Jean-François Lisée a tout à fait raison de s'interroger sur le coût engendré par l'afflux des migrants à la frontière. Une fois nettoyée de son enflure partisane et démagogique, la question mérite en effet d'être posée : qui va payer ? Le Québec ou le fédéral ?

La réflexion est nécessaire parce qu'il existe un flou dans le financement des services offerts aux demandeurs d'asile. L'intégration des immigrants et des réfugiés est bien balisée, mais la gestion des personnes en attente de statut est une patate chaude depuis 30 ans.

Il faut se rappeler qu'Ottawa s'est désengagé du financement des demandeurs d'asile d'un coup sec, en 1982. Un geste brutal qui avait créé une crise majeure à l'époque, réglée par l'humanisme du tandem Lévesque-Godin qui avait finalement offert une assistance à ces personnes dans le besoin.

Puis au fil des années, l'aide financière a été revue à plusieurs reprises en raison d'un noeud persistant : les demandes d'asile sont une responsabilité exclusive du fédéral... mais les services qui leur sont offerts sont de juridiction provinciale (santé, éducation, logement, etc.).

Que faire, donc, avec les dépenses engendrées par la gestion des migrants qui ont emprunté le chemin Roxham en grand nombre cette année ?

Qui devra assumer le coût de l'aide de dernier recours, de l'hébergement d'urgence, des soins de santé et de l'accès à l'école ?

La facture ne sera pas aussi élevée que certains le croient, simplement parce que plusieurs migrants ont déjà quitté le Québec pour l'Ontario.
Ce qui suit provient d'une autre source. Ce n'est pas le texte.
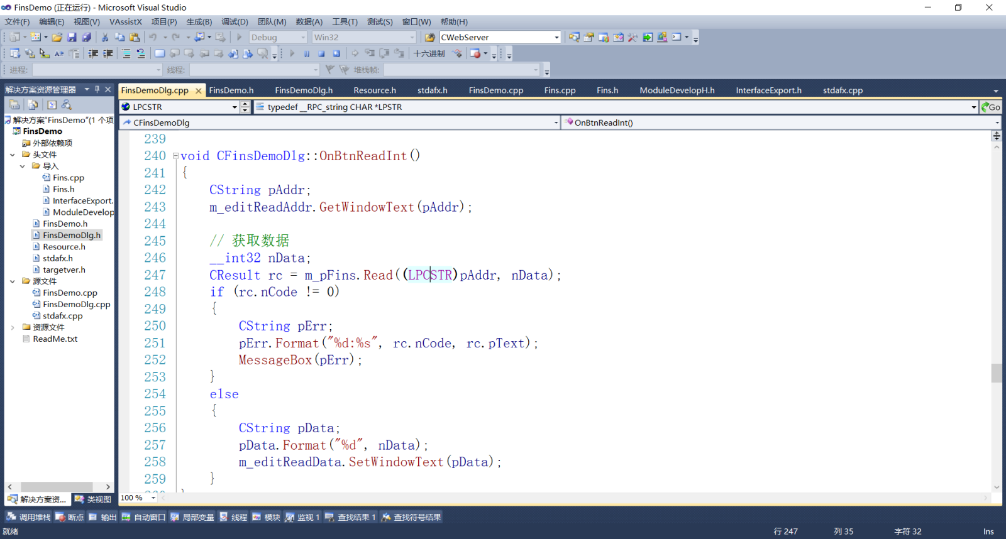Open the 调试(D) menu
Viewport: 1006px width, 539px height.
coord(235,22)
Il s'est d'ailleurs distribué moins de 3000 chèques d'aide sociale ces derniers jours alors qu'on en avait préparé plus de 4500.
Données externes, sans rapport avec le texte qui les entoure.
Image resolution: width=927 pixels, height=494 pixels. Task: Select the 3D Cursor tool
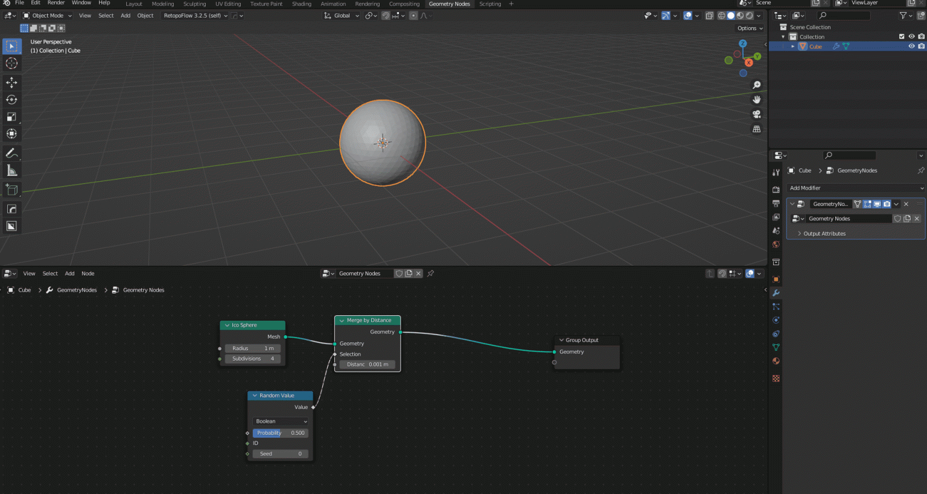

N'empêche, ouvrir ses portes a un coût, et tout pris en considération, c'est clairement le fédéral qui devrait ramasser la note. Et non, cela n'a rien à voir avec l'étiquette d'« invités de Justin Trudeau » qu'on tente d'accoler aux migrants pour gagner des points politiques. Pas même avec le fameux tweet #BienvenueAuCanada qui, ne l'oublions pas, s'adressait clairement à « ceux qui fuient la persécution, la terreur et la guerre ».
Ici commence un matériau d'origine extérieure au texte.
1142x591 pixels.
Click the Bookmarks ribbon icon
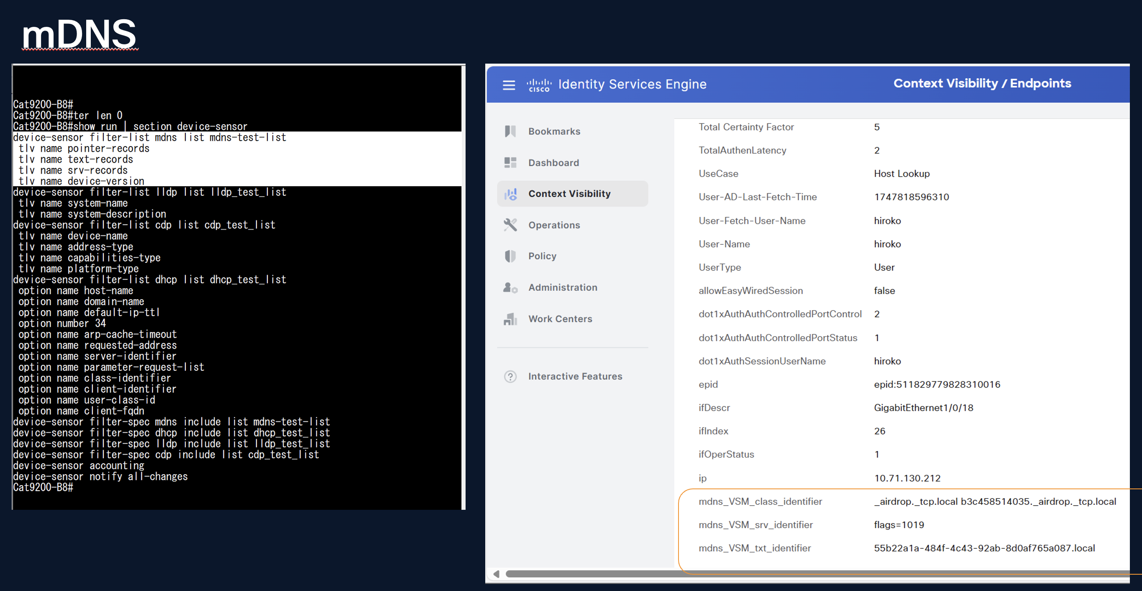pos(510,131)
Ottawa doit plutôt payer pour des raisons d'équité et de compétence constitutionnelle.

D'abord, les demandeurs d'asile relèvent à 100 % du fédéral : c'est Ottawa qui les accueille, traite leur dossier et détermine leur sort.

Ensuite, le coût de la gestion des personnes en attente de statut dépend du temps que le fédéral met à les évaluer. Or la congestion actuelle étant liée au manque de ressources consacrées par Ottawa, justement, il tombe sous le sens qu'il en assume la responsabilité financière.

Preuve de sa juridiction, le fédéral transfert d'ailleurs déjà des fonds qui sont utilisés par le Québec pour éponger des services offerts aux demandeurs d'asile. Mais la situation des derniers mois commande une compensation à la hauteur de l'afflux à la frontière.

Une compensation juste, donc, mais pour laquelle Ottawa envoie actuellement des messages équivoques. Le député libéral Marc Miller a récemment dit qu'il s'agit d'un « fardeau que les provinces doivent assumer », mais le signal reçu au cabinet du premier ministre Couillard est beaucoup plus conciliant, dit-on.

Entendons-nous, le fédéral n'a pas créé la situation à la frontière, mais il doit néanmoins se porter au secours de ces migrants à la recherche d'une terre d'accueil.